◆ PROBLEM STATEMENT ◆
Copy every record exactly, and keep the pictures out.

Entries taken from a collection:
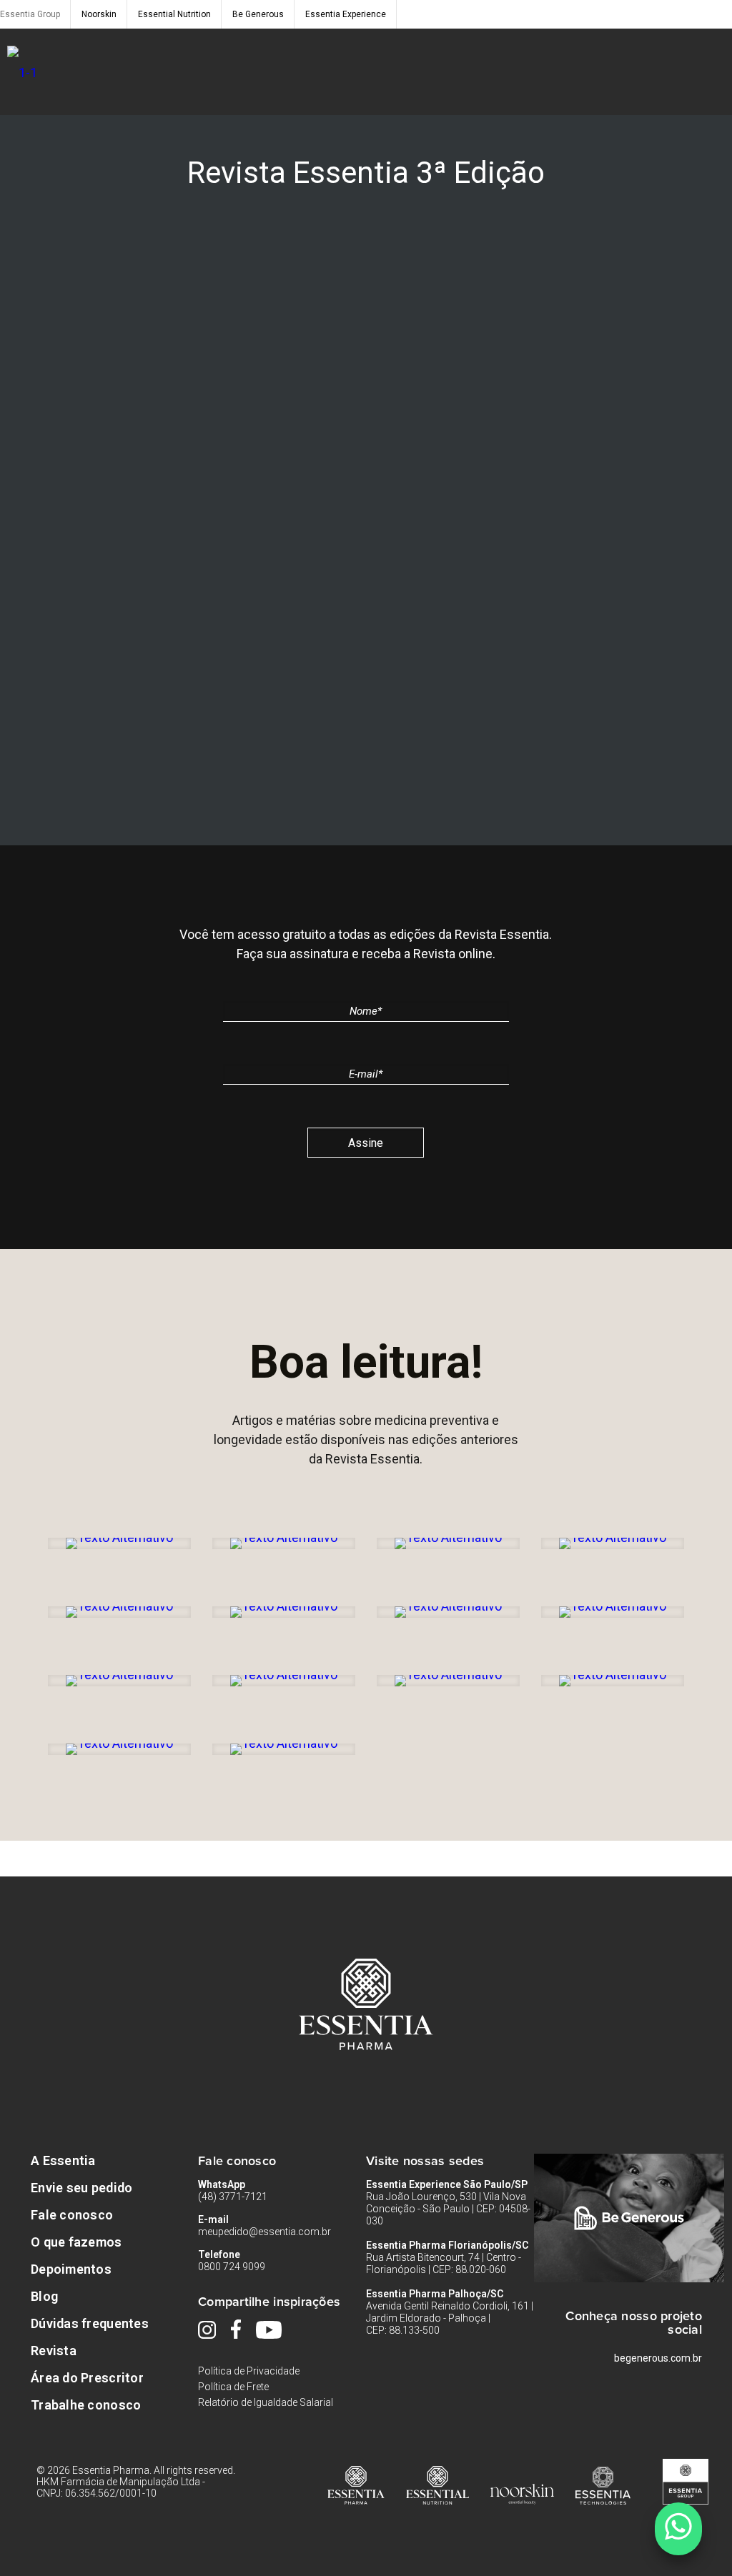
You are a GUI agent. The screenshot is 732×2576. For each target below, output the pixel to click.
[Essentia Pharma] (22, 72)
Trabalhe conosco (86, 2404)
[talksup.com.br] (678, 2528)
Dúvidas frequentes (90, 2323)
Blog (44, 2296)
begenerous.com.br (658, 2358)
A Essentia (63, 2160)
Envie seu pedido (81, 2187)
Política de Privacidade (249, 2371)
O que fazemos (76, 2241)
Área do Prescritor (87, 2377)
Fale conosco (72, 2214)
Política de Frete (233, 2386)
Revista (53, 2350)
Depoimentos (71, 2269)
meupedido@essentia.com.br (264, 2231)
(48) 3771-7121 (232, 2196)
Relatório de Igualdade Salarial (265, 2402)
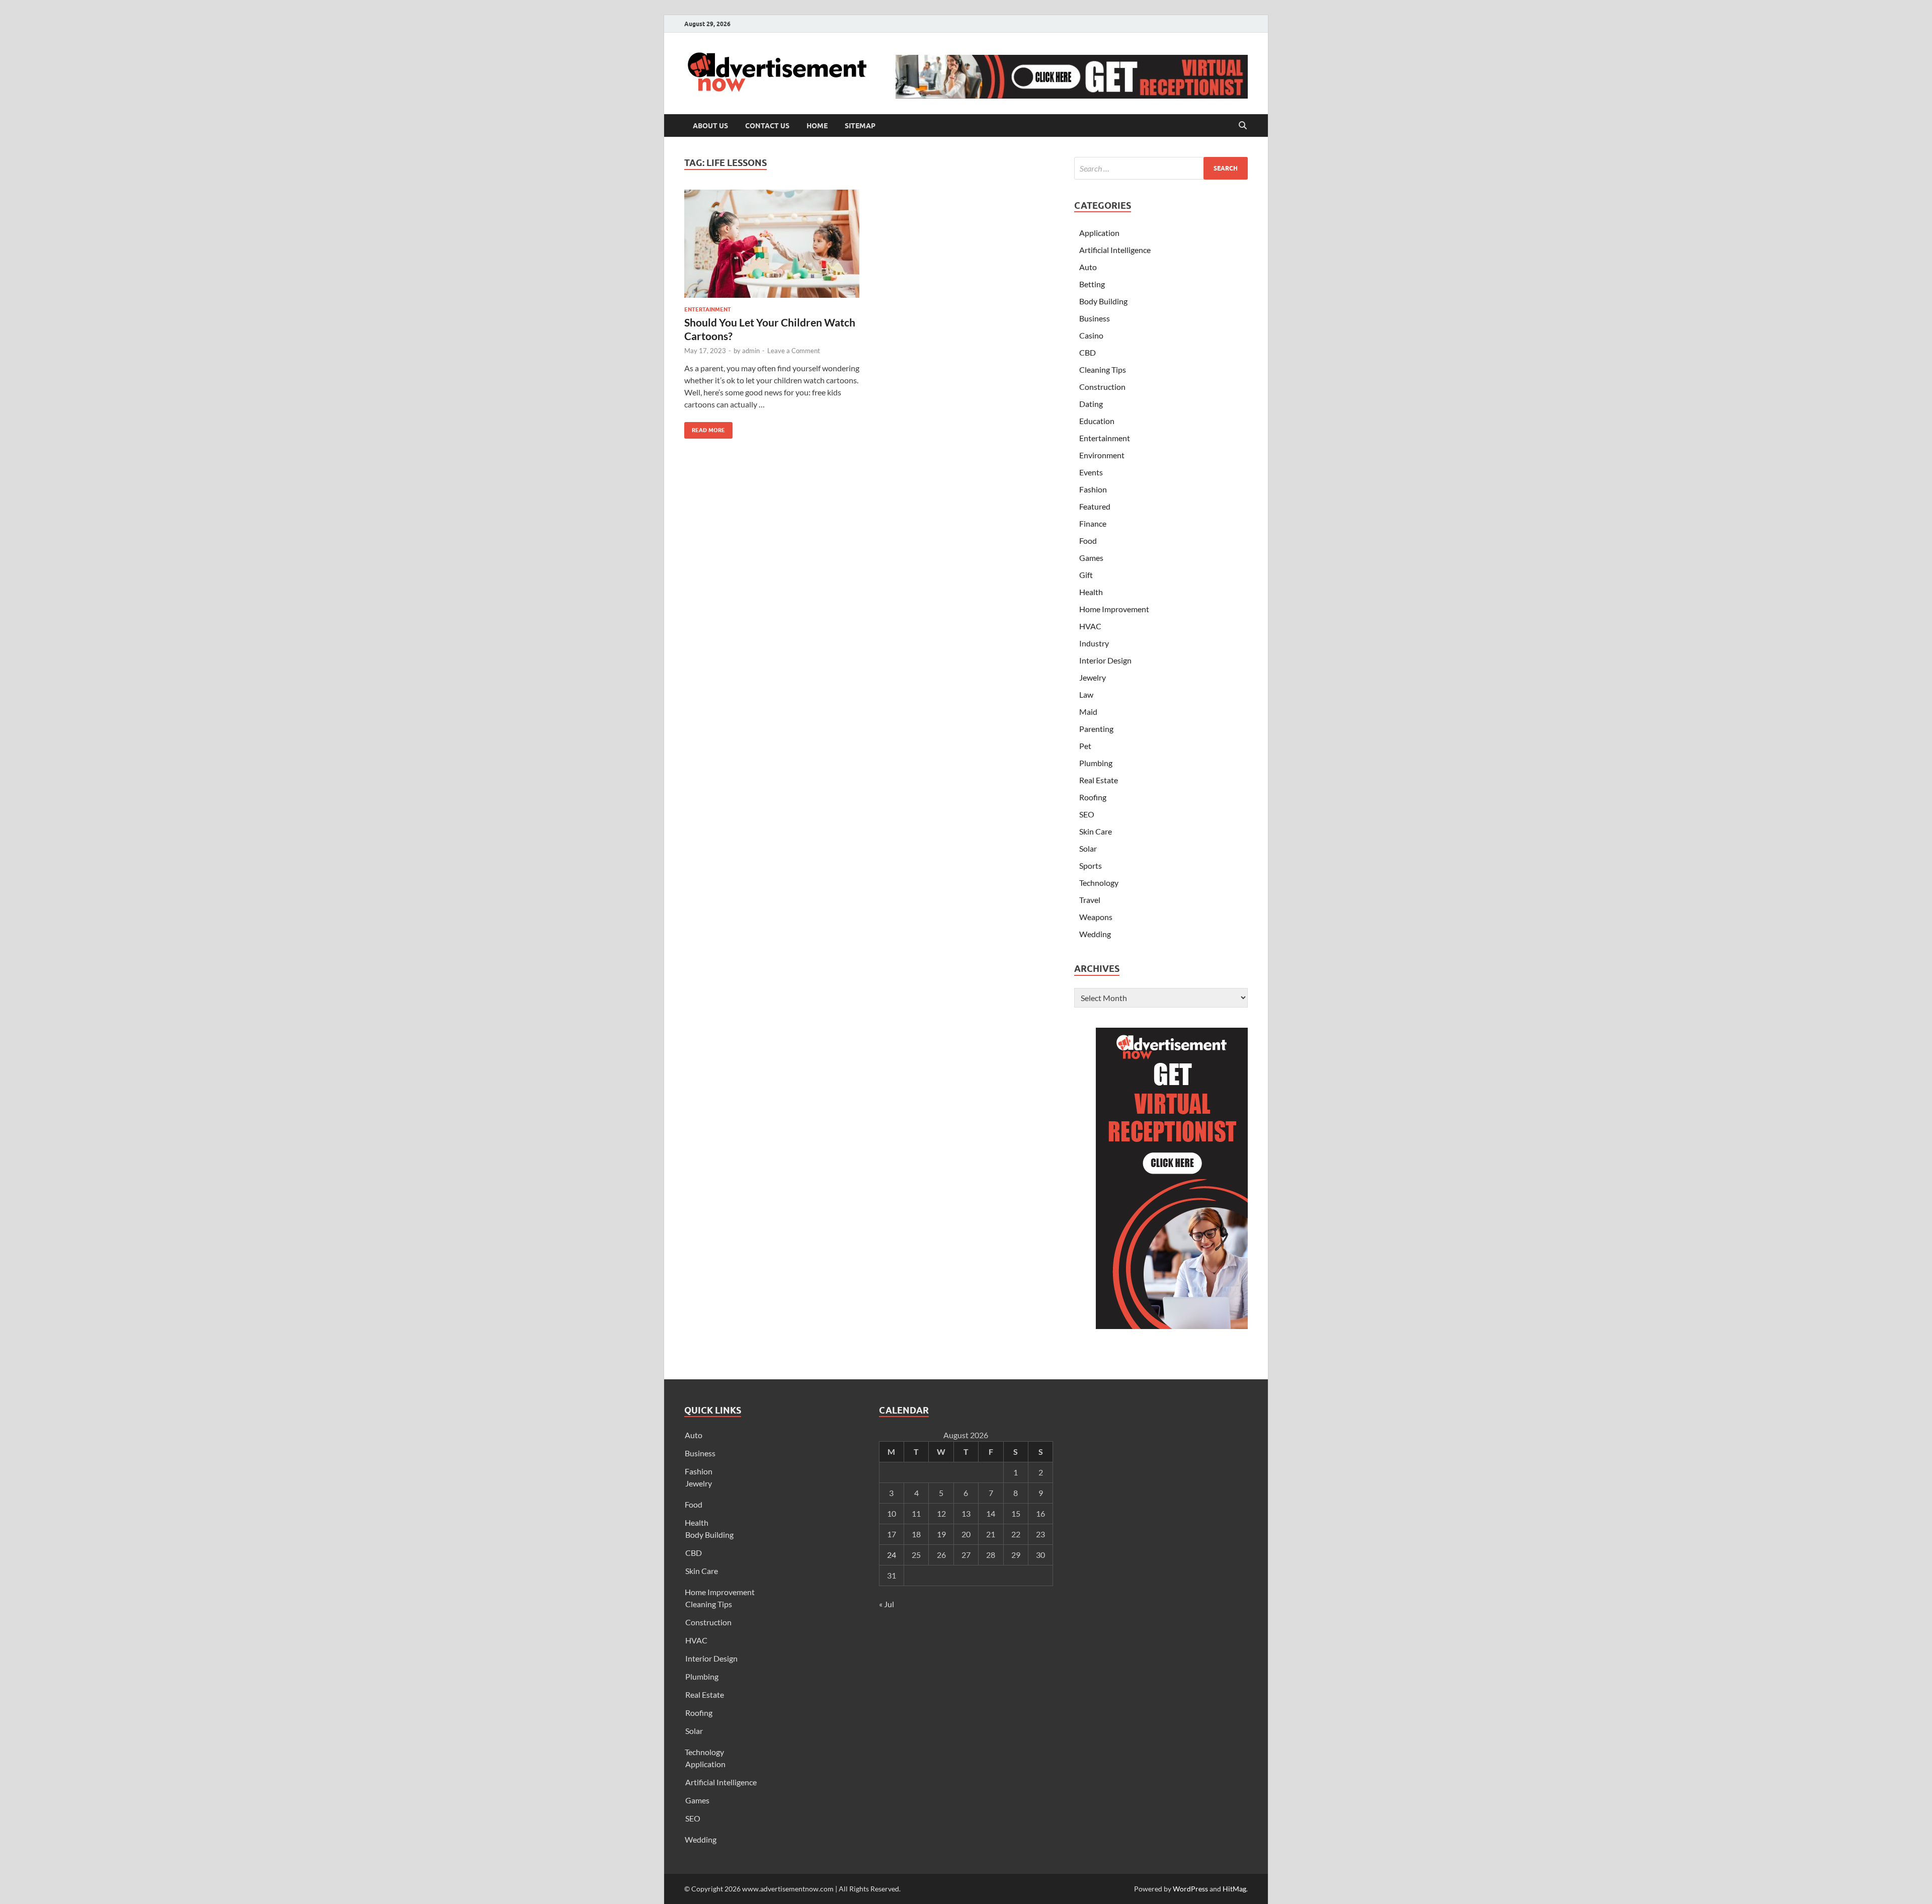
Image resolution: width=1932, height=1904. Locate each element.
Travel (1089, 899)
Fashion (1093, 489)
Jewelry (1092, 677)
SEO (1086, 814)
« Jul (886, 1604)
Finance (1092, 523)
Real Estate (1098, 780)
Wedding (1095, 934)
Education (1096, 421)
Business (1094, 318)
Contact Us (767, 126)
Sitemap (860, 126)
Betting (1092, 284)
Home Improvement (1114, 609)
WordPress (1190, 1888)
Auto (1088, 267)
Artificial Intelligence (1115, 250)
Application (1099, 232)
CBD (1087, 352)
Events (1091, 472)
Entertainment (707, 309)
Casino (1091, 335)
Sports (1090, 865)
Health (1091, 592)
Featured (1094, 506)
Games (1091, 557)
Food (1088, 540)
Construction (1102, 386)
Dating (1091, 403)
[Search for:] (1161, 168)
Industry (1094, 643)
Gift (1086, 575)
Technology (1098, 882)
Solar (1088, 848)
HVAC (1090, 626)
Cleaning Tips (1102, 369)
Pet (1085, 746)
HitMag (1234, 1888)
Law (1086, 694)
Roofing (1092, 797)
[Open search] (1242, 125)
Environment (1101, 455)
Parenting (1096, 728)
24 (891, 1554)
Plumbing (1095, 763)
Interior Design (1105, 660)
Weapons (1095, 917)
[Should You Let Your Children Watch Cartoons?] (771, 244)
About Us (710, 126)
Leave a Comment (793, 351)
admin (751, 351)
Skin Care (1095, 831)
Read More (704, 428)
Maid (1088, 711)
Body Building (1103, 301)
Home (817, 126)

◆ RESULT FOR THIS TASK ◆
You are a GUI agent. The screenshot is 732×2576. For each target below, output the pixel to click.
[Essentia Pharma] (22, 72)
Trabalhe conosco (86, 2404)
[talksup.com.br] (678, 2528)
Dúvidas frequentes (90, 2323)
Blog (44, 2296)
begenerous.com.br (658, 2358)
A Essentia (63, 2160)
Envie seu pedido (81, 2187)
Política de Privacidade (249, 2371)
O que fazemos (76, 2241)
Área do Prescritor (87, 2377)
Fale conosco (72, 2214)
Política de Frete (233, 2386)
Revista (53, 2350)
Depoimentos (71, 2269)
meupedido@essentia.com.br (264, 2231)
(48) 3771-7121 (232, 2196)
Relatório de Igualdade Salarial (265, 2402)
Image resolution: width=1932, height=1904. Locate each element.
Travel (1089, 899)
Fashion (1093, 489)
Jewelry (1092, 677)
SEO (1086, 814)
« Jul (886, 1604)
Finance (1092, 523)
Real Estate (1098, 780)
Wedding (1095, 934)
Education (1096, 421)
Business (1094, 318)
Contact Us (767, 126)
Sitemap (860, 126)
Betting (1092, 284)
Home Improvement (1114, 609)
WordPress (1190, 1888)
Auto (1088, 267)
Artificial Intelligence (1115, 250)
Application (1099, 232)
CBD (1087, 352)
Events (1091, 472)
Entertainment (707, 309)
Casino (1091, 335)
Sports (1090, 865)
Health (1091, 592)
Featured (1094, 506)
Games (1091, 557)
Food (1088, 540)
Construction (1102, 386)
Dating (1091, 403)
[Search for:] (1161, 168)
Industry (1094, 643)
Gift (1086, 575)
Technology (1098, 882)
Solar (1088, 848)
HVAC (1090, 626)
Cleaning Tips (1102, 369)
Pet (1085, 746)
HitMag (1234, 1888)
Law (1086, 694)
Roofing (1092, 797)
[Open search] (1242, 125)
Environment (1101, 455)
Parenting (1096, 728)
24 (891, 1554)
Plumbing (1095, 763)
Interior Design (1105, 660)
Weapons (1095, 917)
[Should You Let Your Children Watch Cartoons?] (771, 244)
About Us (710, 126)
Leave a Comment (793, 351)
admin (751, 351)
Skin Care (1095, 831)
Read More (704, 428)
Maid (1088, 711)
Body Building (1103, 301)
Home (817, 126)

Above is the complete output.